*WHAT THIS EXERCISE ASKS*:
1. In the folding badge thread, rewrite the stretch from "2) You must" through "your Folding Badge!", changing "7 days" to "14 days".
2. According to the folding badge thread, what is the minimum point total a folder for team TechPowerUp! must have to get the badge?

# How to apply/install your Folding Badge.



## BUCK NASTY (Oct 2, 2009)

W1zzard has been so generous as to supply us with these beautiful folding badges. This thread is here to help you apply them in user CP, so they may display in your posts. 

*But first, you must meet the following requirements:

1) You must be an active folder for team TechPowerUp!(team #50711) with a minimum 100K points.

2) You must have several updates with points. If you stop folding for 7 days, the badge disappears.*

Ok, let's enter *User CP* and select *Edit Options*







Scroll all the way down to *Miscellaneous Options* and enter your exact F@H username in the *Folding Username field*. Click *Save Changes* and you are done. Congrats on applying your Folding Badge!


----------



## A Cheese Danish (Oct 2, 2009)

So I just realized that there needed to be underscores for spaces...:shadedshu
Oh well. Guess I'll have to wait and see what happens. Not sure how long it will take to get into effect.


----------



## BUCK NASTY (Oct 2, 2009)

A Cheese Danish said:


> So I just realized that there needed to be underscores for spaces...:shadedshu
> Oh well. Guess I'll have to wait and see what happens. Not sure how long it will take to get into effect.


Try this. The update should be immediate.

*A_Cheese Danish*


----------



## A Cheese Danish (Oct 2, 2009)

BUCK NASTY said:


> Try this. The update should be immediate.
> 
> *A_Cheese Danish*



Nope. I'm thinking W1z hasn't changed it yet from 500k.


----------



## W1zzard (Oct 2, 2009)

*DATA PROVIDED*:
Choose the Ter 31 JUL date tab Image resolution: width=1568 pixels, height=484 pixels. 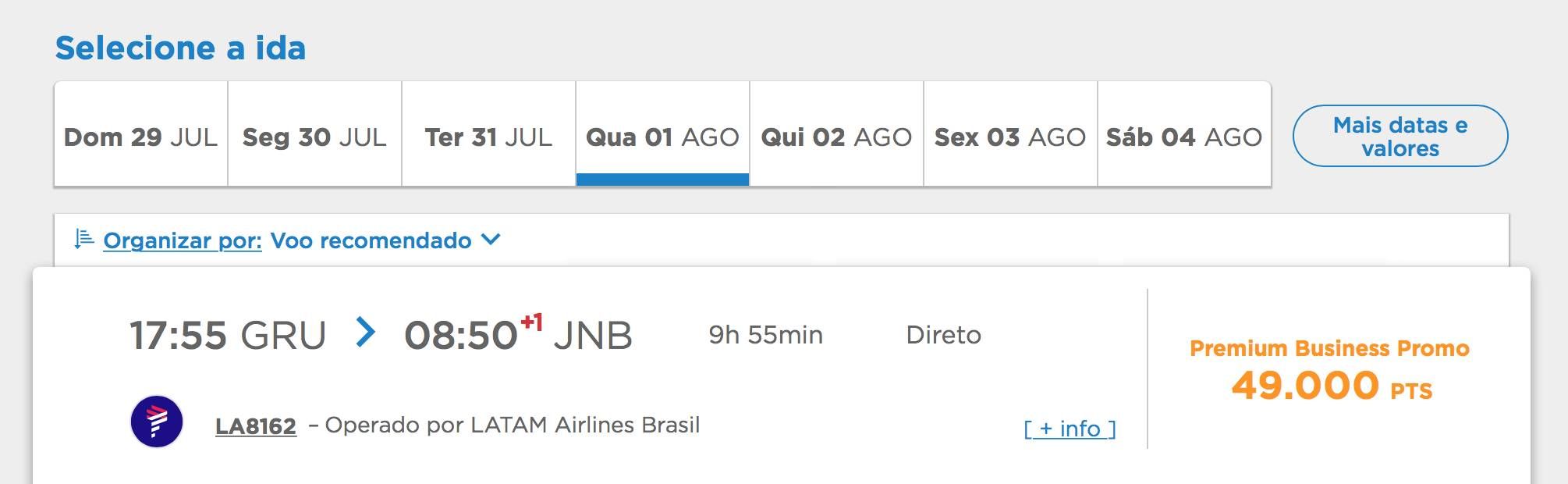tap(488, 134)
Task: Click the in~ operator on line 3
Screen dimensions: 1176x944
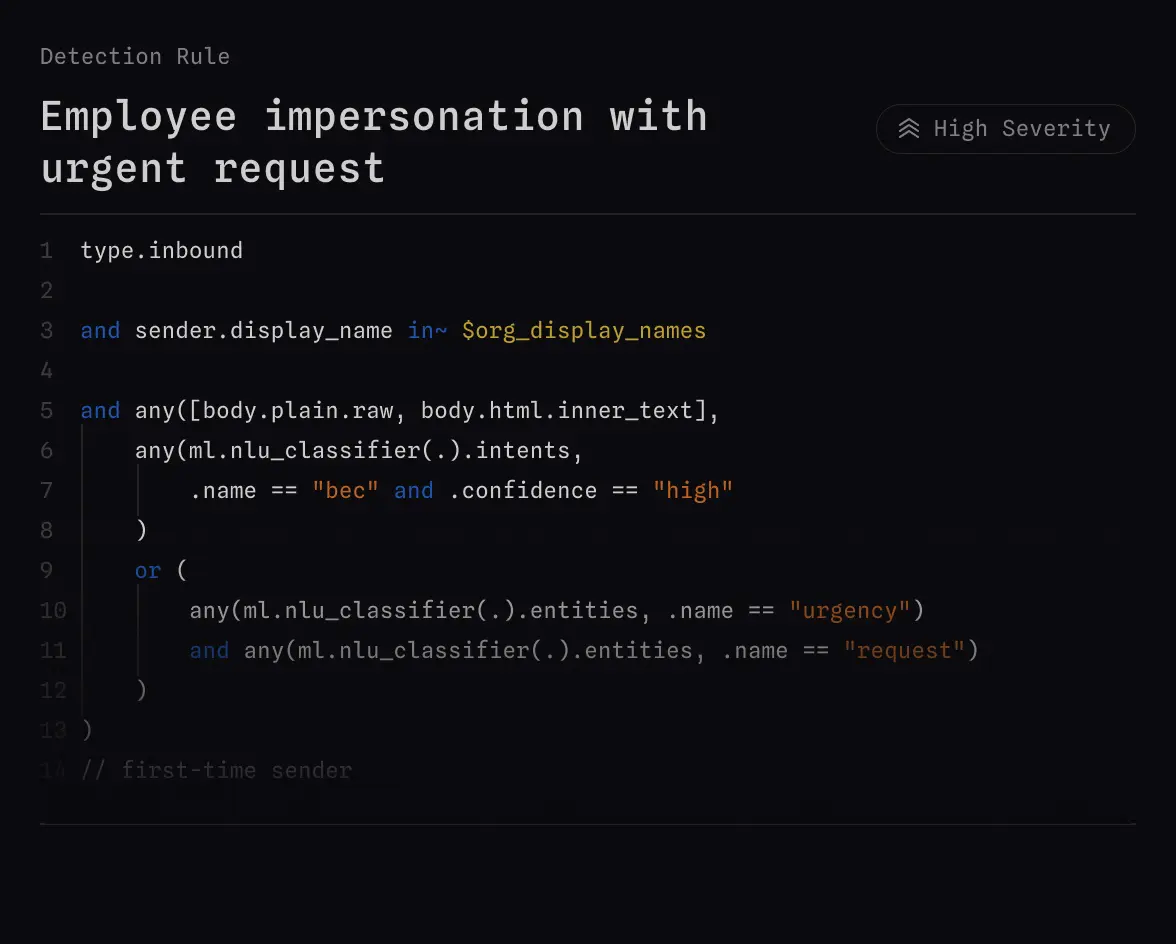Action: pos(427,330)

*SOLUTIONS FOR EACH TASK*:
1.
2) You must have several updates with points. If you stop folding for 14 days, the badge disappears.*

Ok, let's enter *User CP* and select *Edit Options*







Scroll all the way down to *Miscellaneous Options* and enter your exact F@H username in the *Folding Username field*. Click *Save Changes* and you are done. Congrats on applying your Folding Badge!

2. 100K points.